Nothing should appear in the answer except the line containing "Microsoft 帳號登入 (680, 792)" and the lines following it through the end of the listing, each given exactly.
[Start of Attachment]
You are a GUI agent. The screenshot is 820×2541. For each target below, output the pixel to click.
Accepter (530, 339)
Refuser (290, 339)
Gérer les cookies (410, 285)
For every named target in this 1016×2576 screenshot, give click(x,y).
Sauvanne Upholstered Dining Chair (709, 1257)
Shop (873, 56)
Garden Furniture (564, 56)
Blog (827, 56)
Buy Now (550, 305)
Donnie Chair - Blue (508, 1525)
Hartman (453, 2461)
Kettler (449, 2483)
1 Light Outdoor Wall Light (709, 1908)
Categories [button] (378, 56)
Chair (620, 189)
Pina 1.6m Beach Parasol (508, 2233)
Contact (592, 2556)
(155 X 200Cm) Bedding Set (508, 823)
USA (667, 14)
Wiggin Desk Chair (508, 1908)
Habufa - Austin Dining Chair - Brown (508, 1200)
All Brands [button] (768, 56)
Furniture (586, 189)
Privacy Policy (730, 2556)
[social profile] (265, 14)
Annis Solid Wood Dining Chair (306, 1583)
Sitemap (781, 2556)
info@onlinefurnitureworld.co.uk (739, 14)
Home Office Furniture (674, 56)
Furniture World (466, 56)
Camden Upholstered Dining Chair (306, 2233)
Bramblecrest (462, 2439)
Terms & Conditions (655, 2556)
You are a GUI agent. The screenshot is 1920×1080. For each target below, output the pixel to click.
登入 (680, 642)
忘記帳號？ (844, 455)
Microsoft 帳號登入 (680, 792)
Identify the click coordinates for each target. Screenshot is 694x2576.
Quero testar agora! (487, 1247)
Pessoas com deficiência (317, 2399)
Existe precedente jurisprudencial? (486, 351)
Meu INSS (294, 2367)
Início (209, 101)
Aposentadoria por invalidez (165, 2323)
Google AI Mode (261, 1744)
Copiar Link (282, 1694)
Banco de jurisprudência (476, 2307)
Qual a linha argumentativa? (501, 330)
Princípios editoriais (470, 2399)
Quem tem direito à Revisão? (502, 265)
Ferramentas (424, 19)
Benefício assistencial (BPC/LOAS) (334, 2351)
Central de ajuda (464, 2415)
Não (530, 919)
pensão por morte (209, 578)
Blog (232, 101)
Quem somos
[End of Attachment]
- _Result of this task_:
Microsoft 帳號登入 (680, 792)
Identify the click coordinates for each target. Screenshot is 694x2576.
Quero testar agora! (487, 1247)
Pessoas com deficiência (317, 2399)
Existe precedente jurisprudencial? (486, 351)
Meu INSS (294, 2367)
Início (209, 101)
Aposentadoria por invalidez (165, 2323)
Google AI Mode (261, 1744)
Copiar Link (282, 1694)
Banco de jurisprudência (476, 2307)
Qual a linha argumentativa? (501, 330)
Princípios editoriais (470, 2399)
Quem tem direito à Revisão? (502, 265)
Ferramentas (424, 19)
Benefício assistencial (BPC/LOAS) (334, 2351)
Central de ajuda (464, 2415)
Não (530, 919)
pensão por morte (209, 578)
Blog (232, 101)
Quem somos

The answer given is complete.